# First Trap Line



## KH_EKU (Dec 14, 2012)

So finally broke down and bought me a couple traps to try out this year. I've always been interested in trapping but never tried it, outside of setting rabbit traps up when I was younger and catching the neighborhood cats. But that's another story.

Anyways, I bought 2 duke #2 traps to run on the property behind my house since it's easily accessible for me. I'm defiantly in coyote country with all the pictures I get and at least once a week I'm woken up to howling which seems to be right in my yard (and pretty frequently has been, I get more coyote action in my 1 acre yard than I do on stands! Lol) I set the #2s and 1 raccoon trap yesterday. I was hoping to pop a squirrel while I was out to use as bait but didn't see any. So I sat one trap on a trail, the other I made a hole out of sticks to set bait in and sat it up there. Wasn't baited as of last night. The raccoon trap I sat up near my deer feeder. I'm getting ready to go check them, which I only expect to catch a raccoon at the feeder if anything for now. I'm going to bait the "hole trap", will post pictures in a bit, with tuna unless I have a raccoon this morning then he will be bait. I didn't use any cover scent for the traps, only washed them with degreaser soap to remove the oily smell. Didn't know how to stake them in ground so I just took some fencing nails and nailed them to a tree. Not sure if they'll
Hold but I wasn't able to budge them, so I believe they will.

Will update in a few hours on how it goes. And as you can probably tell I'm only doing This for just another reason to get in the woods, nothing major, and possibly catch some predators.


----------



## azpredatorhunter (Jul 24, 2012)

Nice KH_EKU... this thread is going to be interesting ????. I hope your traps are still there. You might want to check out some earth anchors or drags. Rebar steaks also.


----------



## C2C (Mar 17, 2012)

GOOD LUCK WITH THE TRAPPING , YOURE GONNA FIND ITS ADDICTIVE .


----------



## youngdon (Mar 10, 2010)

Nice ! Good for you getting out and learning on the fly.


----------



## hassell (Feb 9, 2010)

Good luck.


----------



## KH_EKU (Dec 14, 2012)

UPDATE

Struck out this morning. Not too surprising. I added a can of tuna to my hole trap as you see in the picture below. I threw a glove in the picture to give an idea of the size. It's maybe a couple feet back to the can of tuna. I added a log to the front to give them something to step over to try and position a foot exactly where I want it. I done the same to the trap I have set on the trail as well. I poured a little tuna juice on the raccoon trap to give them something to be sniffing around for.
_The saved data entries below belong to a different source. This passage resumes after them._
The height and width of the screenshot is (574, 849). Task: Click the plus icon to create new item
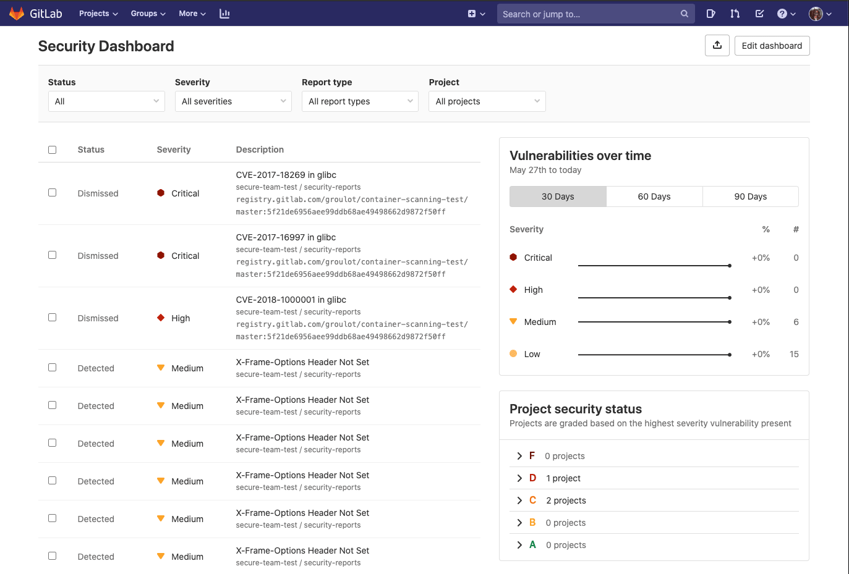(472, 13)
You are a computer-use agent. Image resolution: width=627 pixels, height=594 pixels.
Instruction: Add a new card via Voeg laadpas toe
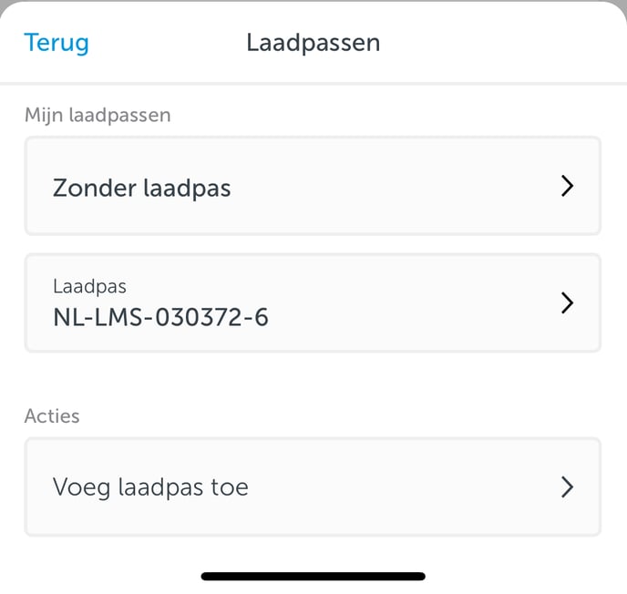[x=313, y=486]
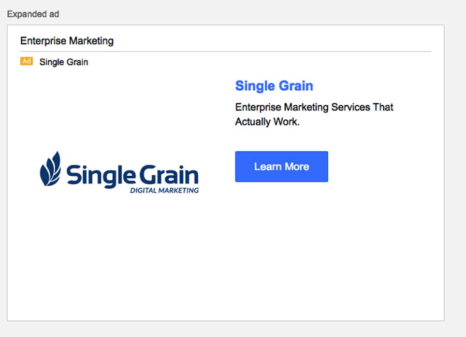
Task: Click the word Marketing in the subject title
Action: pyautogui.click(x=91, y=40)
I still feel as if the nails should hold but then again I've been proven wrong before, or so I'm told.... ha

Some things I see right away that I should buy are the earth claws or whatever their name someone recommended, thanks by the way! It was difficult choosing locations when I was limited to having a moderate size tree being nearby. A small shovel seems would be handy as well to bury the traps. I have a tonne if sand, literally a tonne of masonry sand in a large bag, that's not being used I feel I probably would better success with than leaves to cover the traps. A few more traps probably wouldn't hurt me either but I want to get a little more experienced before I invest more.
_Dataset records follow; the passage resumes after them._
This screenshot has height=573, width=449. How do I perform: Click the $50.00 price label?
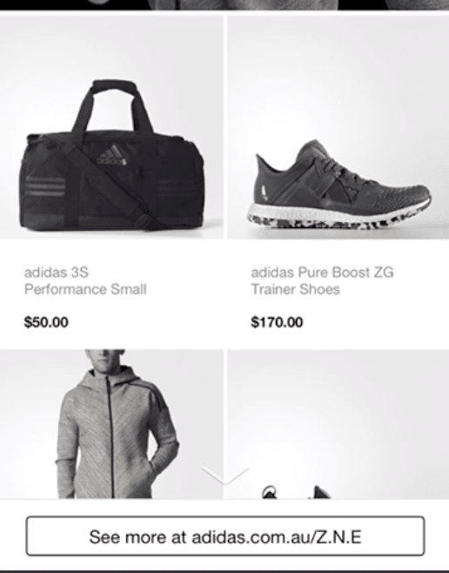point(46,322)
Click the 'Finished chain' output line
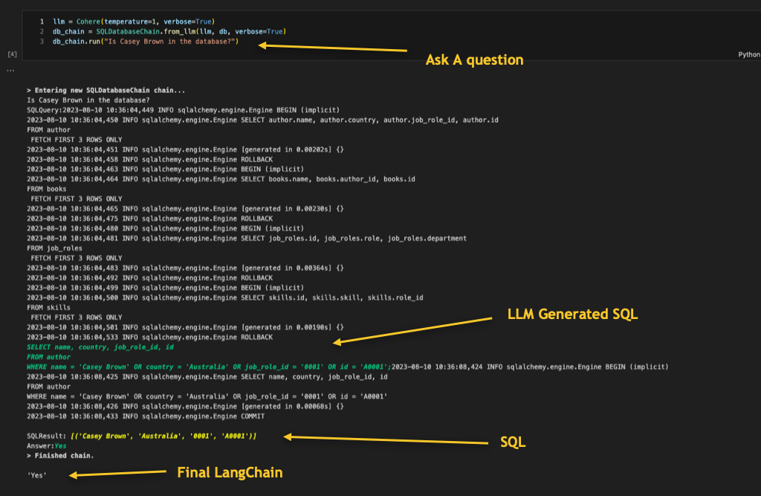Screen dimensions: 761x496 [x=59, y=455]
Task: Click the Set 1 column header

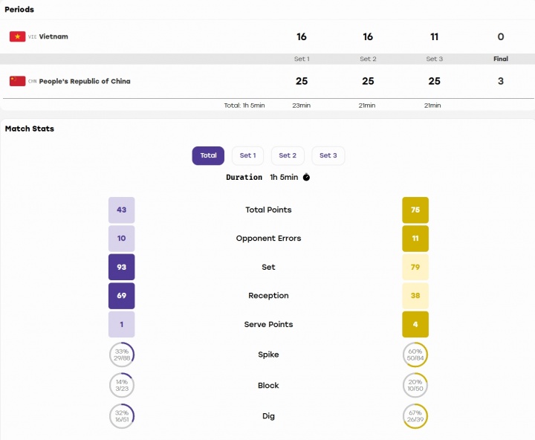Action: (x=302, y=59)
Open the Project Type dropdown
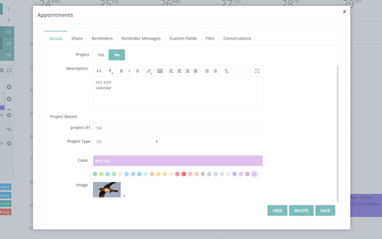 (126, 141)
I also found out pretty quick it's a little harder to set the traps in soft dirt vs my concrete porch lol

Feel free to critique any of my set ups, always willing to learn from some trapping veterans.


----------



## hassell (Feb 9, 2010)

I made cubby sets mostly but was targeting marten mostly, anything bigger I fastened the traps to wire and around a tree, used fencing staples alot - 2 inch. Always packed a good hatchet for brushing and loosening up frozen ground. Those fold up shovels that you can get from army surplus are real handy also. The set could have been moved over a bit so as to have the tree on the left used as a back wall, they will come in from behind if they can see in.


----------



## KH_EKU (Dec 14, 2012)

The tree actually extends onto the other side as well and was bigger since it was the base, so that's why I chose that side.

I do not have a hatchet, which is something I need to add to my list. I took a hack saw with me but I'd say I could get more uses out of a hatchet, especially one that doubles as a hammer, and take up less space.
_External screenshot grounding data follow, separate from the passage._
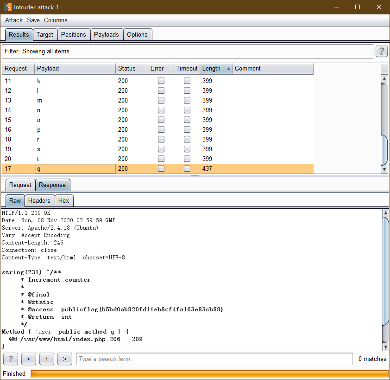Switch to the Request tab
The height and width of the screenshot is (380, 390).
click(x=20, y=185)
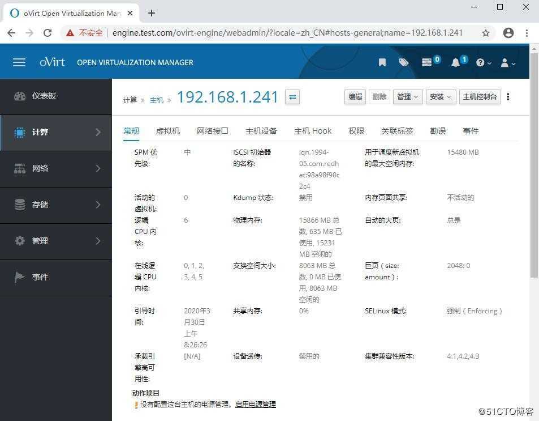Open the tags icon in the header
Viewport: 539px width, 421px height.
click(x=403, y=62)
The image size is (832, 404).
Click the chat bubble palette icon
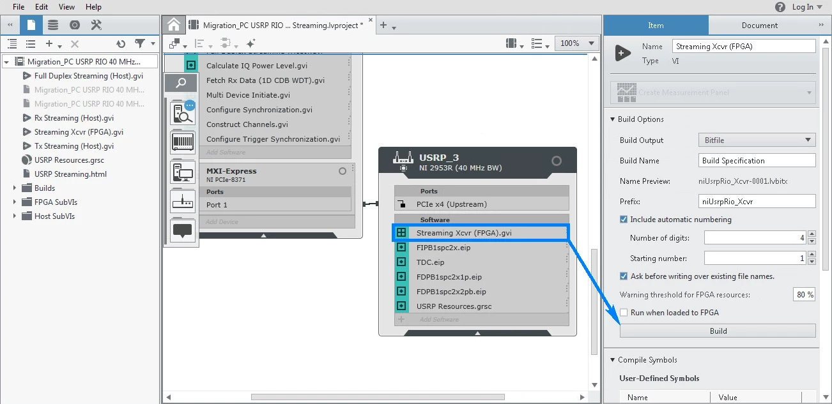(x=183, y=230)
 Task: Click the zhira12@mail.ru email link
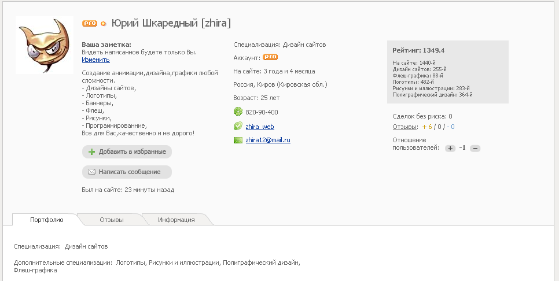[268, 140]
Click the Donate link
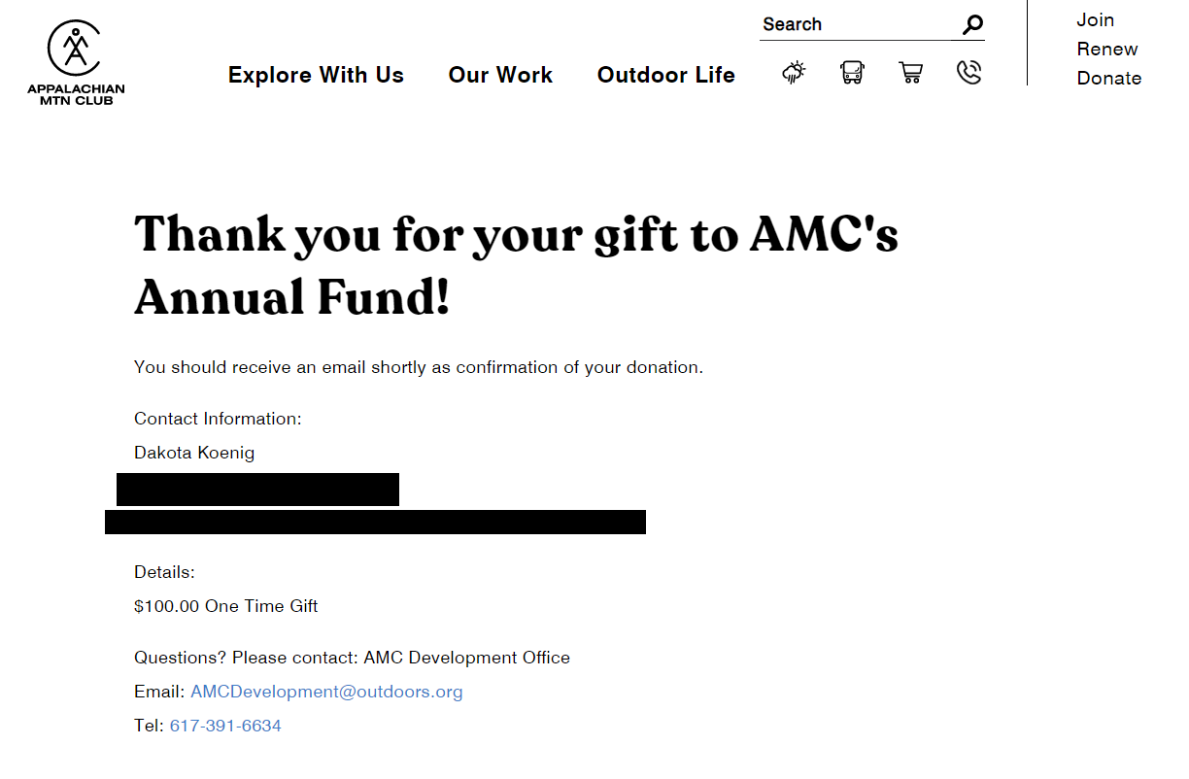 click(1109, 78)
I'm actually anticipating to catch a gray fox that's been showing up a lot the last couple weeks. The wire around the tree actually sounds like a good idea vs a stake in the ground. Thanks for the tip


----------



## catcapper (Feb 11, 2010)

Hope ya catch the fox--- grays are pretty easy to catch-------------> with the amount of tuna your using, I see some skunks and grinners in your future.lol.

awprint:


----------



## pokeyjeeper (Sep 5, 2013)

Ok I want to help you so I hope you don't think I'm being a jerk but just a few things I see first off duke traps are ok traps and I have some I use but you need to tune them did you night latch the pans on them?
The dogs on them are stamped and always have a Burr that needs to be filled off and the pan tension needs to be adjusted look on YouTube there are tons of great videos on trap prep 
Ok now you're cubby set is good but I would not use that big of a log for a stepping/guide stick if I use one it's about the size of my thumb 
The bait you're using I think will attract raccoon and grinners maybe a cat also look up on YouTube how to bed a trap k9's are smart and if you're trap is not beded solid and rock they will avoid it or dig it up 
A dirt hole set may work better for you all you need is a steel rod it make the hole drive it in and ream the hole bigger mice make great bait if you trap them they are free I small thing of lure will run about $10 with shipping and you can make many sets with it I hope this helps you good luck and please ask it you have any questions I will try to post so pictures of some k9 sets in this thread for you


----------



## pokeyjeeper (Sep 5, 2013)




----------



## KH_EKU (Dec 14, 2012)

Lol after I got home I thought I probably should've rationed the tuna. Ah, I don't care, I'll just be happy to catch something.

I set the latch to barely rest on the pan. It took a few tries but I finally tapped each trap to as close to the edge I could without setting it off.

I was afraid of using a small stick that they wouldn't step far. But I'll replace it for a smaller tomorrow if you think that works better.

A house cat wouldn't be out of the question, I've seen 2 there just sitting in the tree stand.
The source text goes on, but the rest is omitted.